It was now mid-April and there were five classes left for course #1. We were halfway through the 300 page textbook, on the chapter entitled "Ethics". This chapter provoked the first mention of politics in the class.

"Now if a company doesn't report contingent gains, the IRS will get on their case with an audit," said Pete.

"Not necessarily," remarked Ray with a cynical smirk.

"What are you getting to, Ray?" asked Pete.

"Well nowadays some people can do whatever the heck they want," said Ray. "Now take Dick Cheney—please."

I laughed slightly. I looked around the classroom for other students' reactions. Everyone was quiet and without expression. Linda smiled at me; she probably thought that I was exploiting the minor hurly-burly to see what she was wearing that week.

*

During the next class Pete inculcated a few put-downs of George W. Bush and the right-wing TV pundits into his lecture:

"Thank God all the anti-Bush books are coming out in the election year".

"It's hard to tell who's dumber—Sean Hannity or Bill O'Reilly."

Again there was no visible reaction from anyone in the class. Ray was absent that week. I was pleasantly surprised by Pete; I had assumed from his bearing that he was a Republican.

The next week Pete solemnly mentioned that he had lost relatives in 9/11.

"Oh God—that's awful," said Mary. "I'm so sorry."

"Something like that must take a long time to get over," said Ray, as he cleaned his glasses with his white handkerchief.

"I'm still not completely over it," said Pete. "Now please turn to the chart on page 213, the one for 'Cash Flow'."

*

Pete's liberal politics, in light of his personal tragedy, moved me. My perception of him changed; he wasn't just a competent teacher but a complex substantive guy as well. My social preconceptions had been upset by the face-in-the-crowd, the quiet soldier in sea-blue windbreaker and tasseled Bostonian loafers.

I finished the spring classes and took the first exam in mid-June. I studied at least an hour a day during the three weeks between the last spring class and the exam. I passed with 78% and was very excited.

Shortly after this initial success, I got an e-mail from Pete (that was addressed to the entire class) inviting me to join him in a drink on him. The e-mail was really just for me, Mary and/or Ray. I knew none of the kids would respond. I felt slightly sorry for Pete, who had tried to warm up the crash course class.

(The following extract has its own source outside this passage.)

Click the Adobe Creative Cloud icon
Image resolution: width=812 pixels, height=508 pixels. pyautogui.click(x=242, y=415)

As it turned out I was the only one who took him up. We met at a popular restaurant in Copley Sq.at 5:30 on a drizzly June evening. He worked in Copley and was there first, standing out front in a dark pin-striped suit.

I shook hands with Pete.

"Hi, James", he said. "I'm sweating like a trooper in this suit, but it was a necessary evil today. Big meeting with a CEO."

"You know, it's the first time I've seen you in a suit, Pete," I said.

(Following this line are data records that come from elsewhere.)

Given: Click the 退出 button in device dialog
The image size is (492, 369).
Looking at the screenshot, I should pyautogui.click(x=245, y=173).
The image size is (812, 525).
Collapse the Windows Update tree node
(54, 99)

When the waitress brought menus, Pete said: "Feel free to order a sandwich, James. As you were the only one who took up my offer, expenditures are now reallocated."

I ordered the grilled chicken on Parmesan roll and a glass of chardonnay. Pete ordered the burger and a Sam Adams ale.

It had been a while since his cracks against Bush & Co.; in this less formal setting, I had hoped to join him in a "Bush Bash".

During the first drink I confined myself to asking him about his big meeting. When the sandwiches and second drinks arrived, I got political.

"I just sent Kerry and Edwards forty bucks. I hope they don't blow it!" I said.

Pete wiped his mustache with a napkin.

"I just sent some money to Bush-Cheney," he said. "I feel the same way."

He smiled like a chameleon. I managed to collect myself quickly because I had had a similar experience a year before with my boss, whose flexible style had me peg him as a liberal. That experience, however, wasn't as strange as this one with Pete Carlucci. If he were a Republican, why the anti-Bush cracks just a few months ago? I guessed that either he was either simply politically capricious or that he had been play-acting for Ray's benefit.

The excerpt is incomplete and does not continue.